United States District Court, W.D. Washington, Tacoma

September 17, 2019

MATTHEW N. C., Plaintiff,
v.
COMMISSIONER OF SOCIAL SECURITY, Defendant.

          ORDER REVERSING AND REMANDING DEFENDANT'S DECISION TO DENY BENEFITS

          David W. Christel United States Magistrate Judge

         Plaintiff filed this action, pursuant to 42 U.S.C. § 405(g), for judicial review of Defendant's denial of his applications for supplemental security income (“SSI”) and disability insurance benefits (“DIB”). Pursuant to 28 U.S.C. § 636(c), Federal Rule of Civil Procedure 73 and Local Rule MJR 13, the parties have consented to have this matter heard by the undersigned Magistrate Judge. See Dkt. 3.

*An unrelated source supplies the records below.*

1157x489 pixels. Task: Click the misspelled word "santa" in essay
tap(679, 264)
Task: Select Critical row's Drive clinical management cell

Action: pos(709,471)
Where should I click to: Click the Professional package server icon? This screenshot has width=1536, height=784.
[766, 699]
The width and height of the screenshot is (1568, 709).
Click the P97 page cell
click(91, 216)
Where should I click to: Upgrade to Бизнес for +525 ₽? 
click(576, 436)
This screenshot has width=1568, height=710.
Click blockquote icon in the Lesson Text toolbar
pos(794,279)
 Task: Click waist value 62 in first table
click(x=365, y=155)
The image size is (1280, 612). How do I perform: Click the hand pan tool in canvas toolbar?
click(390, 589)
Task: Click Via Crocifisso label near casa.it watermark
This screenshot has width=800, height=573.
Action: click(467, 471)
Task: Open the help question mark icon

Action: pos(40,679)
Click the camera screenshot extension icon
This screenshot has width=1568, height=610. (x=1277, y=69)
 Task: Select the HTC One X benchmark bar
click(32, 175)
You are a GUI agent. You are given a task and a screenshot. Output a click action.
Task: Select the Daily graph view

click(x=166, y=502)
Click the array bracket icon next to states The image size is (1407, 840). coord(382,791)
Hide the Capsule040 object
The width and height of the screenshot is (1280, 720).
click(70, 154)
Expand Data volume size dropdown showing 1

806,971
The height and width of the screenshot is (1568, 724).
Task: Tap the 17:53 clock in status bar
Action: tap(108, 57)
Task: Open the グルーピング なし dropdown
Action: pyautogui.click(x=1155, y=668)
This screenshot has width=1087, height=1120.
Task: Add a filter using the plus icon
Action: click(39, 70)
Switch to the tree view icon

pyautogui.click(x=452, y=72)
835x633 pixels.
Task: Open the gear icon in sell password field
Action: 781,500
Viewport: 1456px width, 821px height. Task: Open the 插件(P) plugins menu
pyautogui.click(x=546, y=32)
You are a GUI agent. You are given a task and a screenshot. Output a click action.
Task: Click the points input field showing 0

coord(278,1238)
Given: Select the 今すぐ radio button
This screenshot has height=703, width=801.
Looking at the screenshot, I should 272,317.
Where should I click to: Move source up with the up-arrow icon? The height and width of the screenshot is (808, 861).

         After considering the record, the Court concludes the Administrative Law Judge (“ALJ”) erred when he found Plaintiff experienced medical improvement beginning May 2, 2015. The ALJ also erred in his consideration of the March 2017 opinion of Terra Grandmason, ARNP. Had the ALJ properly considered the medical evidence in finding Plaintiff had medical improvement and properly considered Nurse Grandmason's opinion, Plaintiff's disability status may have continued or the residual functional capacity (“RFC”) assessment beginning May 2, 2015 may have changed. The ALJ's error is, therefore, not harmless, and this matter is reversed and remanded pursuant to sentence four of 42 U.S.C. § 405(g) to the Commissioner of Social Security (“Commissioner”) for further proceedings consistent with this Order.

         FACTUAL AND PROCEDURAL HISTORY

         On September 22, 2012, Plaintiff filed applications for SSI and DIB, alleging disability as June 21, 2012. See Dkt. 8, Administrative Record (“AR”) 33. The applications were denied upon initial administrative review and on reconsideration. See AR 33. A hearing was held before ALJ Gene Duncan and, on November 21, 2014, ALJ Duncan denied Plaintiff's applications for benefits. See AR 33, 145-202, 367-89. The Appeals Council vacated ALJ Duncan's decision and remanded the case to ALJ Allen Erickson for further proceedings. See AR 33, 390-95. ALJ Erickson held a hearing on June 8, 2017. See AR 256-316. On September 7, 2017, ALJ Erickson issued a decision finding Plaintiff disabled from June 21, 2012 through May 1, 2015. AR 33-46. ALJ Erickson, however, found that, as of May 2, 2015, Plaintiff experienced medical improvement and was no longer disabled. AR 46-53. Plaintiff's request for review of ALJ Erickson's decision was denied by the Appeals Council, making ALJ Erickson's decision the final decision of the Commissioner. See AR 1-5; 20 C.F.R. § 404.981, § 416.1481.[1]

         The issue in this case is whether the ALJ erred in determining Plaintiff experienced medical improvement as of May 2, 2015, and is no longer disabled. See Dkt. 10. In finding Plaintiff was no longer disabled, Plaintiff asserts the ALJ failed to properly (1) establish medical improvement; (2) consider the opinion of Terra Grandmason, ARNP; and (3) consider Plaintiff's subjective symptom testimony. Id. Plaintiff requests remand for an award of benefits. Id. at p. 12.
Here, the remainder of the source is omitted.